Continua ad essere il settore “simbolo” della crisi da coronavirus nel nostro Paese: fin dall’inizio della pandemia, infatti, il turismo italiano ha subito un tracollo dal quale al momento sembra impossibile risorgere.

Dopo 5 mesi che hanno bruciato 49,5 milioni di arrivi in Italia e 153,5 milioni di presenze oltre a 10,5 milioni in meno di Italiani all’estero, agosto e settembre non sono andati meglio, se non per una lievissima ripresa dei flussi interni, caratterizzati però da soggiorni brevi e capacità di spesa decisamente ridotta.

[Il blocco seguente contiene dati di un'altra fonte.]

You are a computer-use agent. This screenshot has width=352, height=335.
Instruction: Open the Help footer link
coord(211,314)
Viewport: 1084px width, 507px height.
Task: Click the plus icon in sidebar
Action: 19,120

L’indice di fiducia del viaggiatore italiano, calcolato mensilmente da SWG per conto di Confturismo-Confcommercio, fornisce però indicazioni ancora peggiori per l’immediato futuro: la propensione a viaggiare scende a 49 punti, su scala 0-100, il peggior risultato di 6 anni di rilevazione dopo i 44 punti di aprile, quando eravamo in pieno lockdown: 17 punti sotto a ottobre 2019.

Sei italiani su dieci non prendono nemmeno in considerazione l’ipotesi di fare una vacanza da qui a fine anno e l’elemento alla base di tutto questo è la paura della pandemia, come dice il 64%. Un timore tanto radicato da influenzare, ed è questa la criticità maggiore, i mesi a venire fino all’estate 2021, quando gli intervistati considerano seriamente la possibilità di fare una vacanza di almeno 7 giorni.

Uno scenario dettato dall’emotività e dall’incertezza ma che, se confermato, farebbe saltare il business del settore per le settimane bianche, Carnevale e Pasqua.